Peines, éternité des, (Théol.) Tout homme qui ne consulte que la lumiere naturelle, & cette idée aussi vraie que brillante d’une bonté infinie qui constitue le principal caractere de la nature divine, ne peut adopter la croyance de l’éternité des peines. Deus Optimus, Maximus, étoient les titres de la nature divine dans le langage des payens : c’étoit leur style de formule, en parlant de Dieu, & ce style ne connoissoit point un Dieu très-sévere & implacable. Ce style renfermoit deux épithetes, celle de la bonté & celle de la grandeur souveraine ; car la grandeur suprème n’est autre chose qu’une magnanimité, munificence, effusion de biens. Cette idée naturelle du souverain Etre, trouve sa confirmation dans l’Evangile, qui ne cesse de relever la bonté de Dieu sur ses autres attributs. Faire du bien, user de miséricorde, c’est l’occupation favorite de Dieu : châtier, punir, user de rigueur, c’est son œuvre non accoutumée & mal-plaisante, dit l’Ecriture. Or cette peinture de la bonté de Dieu paroît incompatible avec les peines éternelles de l’enfer ; c’est pourquoi dès les premiers siecles de l’Église plusieurs savans hommes ont cru qu’il ne falloit pas prendre à la lettre les textes de l’Evangile, qui parlent de tourmens & de supplices sans bornes dans leur durée. Tel a été le sentiment d’Origène, de S. Jérôme, & d’autres peres cités dans les origeniana de M. Huet, l. II. quæst. 11.

Au commencement de la renaissance des Lettres dans l’Église, les Sociniens embrasserent la même opinion, comme la seule qui pût être compatible avec la souveraine bonté de Dieu, & la seule digne du Christianisme. C’est en vain qu’on a tâché de les rendre odieux par leur systême de la durée limitée des peines de l’enfer ; ce système s’est accrédité tous les jours davantage ; & compte aujourd’hui au nombre de ses défenseurs, les plus augustes prélats de l’église anglicane, la plûpart des Arminiens, & une foule incroyable de laïques dans toutes les communions du Christianisme. L’Angleterre nomme M. Newton à la tête de ces derniers.

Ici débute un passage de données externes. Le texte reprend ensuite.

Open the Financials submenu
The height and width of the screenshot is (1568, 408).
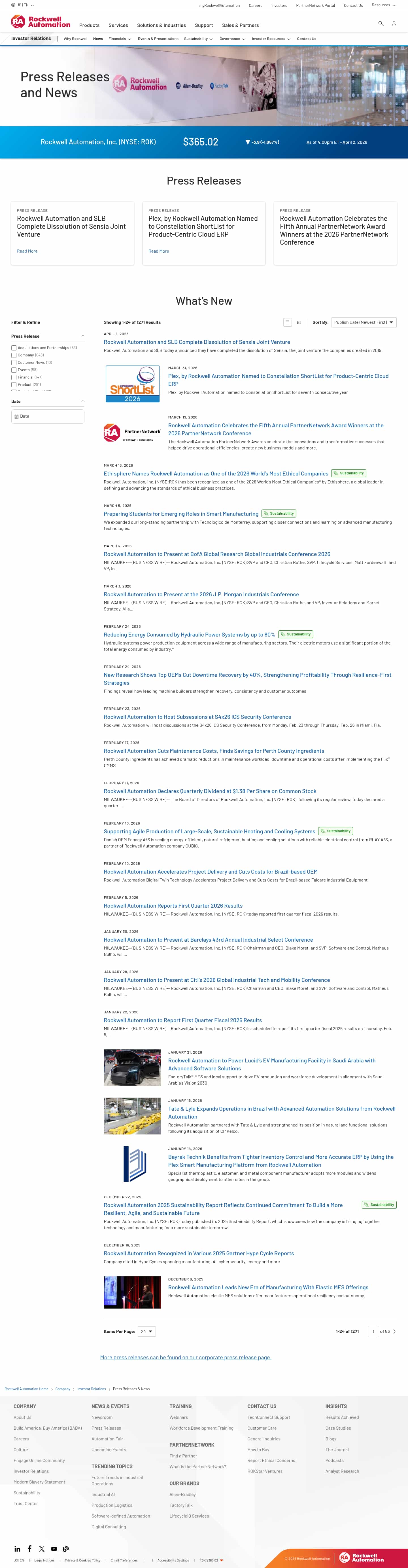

Mais une autorité vénérable, est celle du docteur Tillotson, dans son sermon traduit en françois sur l’éternité des peines de l’enfer. M. le Clerc remarque cependant qu’il y a eu des gens de bien qui ont censuré l’illustre primat d’Angleterre, pour avoir publié une doctrine dont les méchans peuvent abuser. « Mais, répond ce fameux ministre, on reviendra de cette censure, si l’on considere qu’il se trouve plusieurs occasions où l’on est obligé de découvrir ce qu’il seroit bon d’ailleurs de tenir caché. Si personne n’élevoit des doutes sur l’éternité des peines, il ne seroit pas besoin de toucher cette question ; mais depuis que tous les incrédules prétendent démontrer que cette doctrine de l’Evangile n’est pas conforme à elle-même, parce qu’elle introduit Dieu tout juste & tout bon, punissant le péché avec une sévérité incompatible avec sa justice & sa bonté, on est obligé de justifier les perfections divines, & d’empêcher que les raisonnemens qui les détruisent ne s’accréditent encore plus, & ne jettent un plus grand nombre de particuliers dans la licence de l’incrédulité.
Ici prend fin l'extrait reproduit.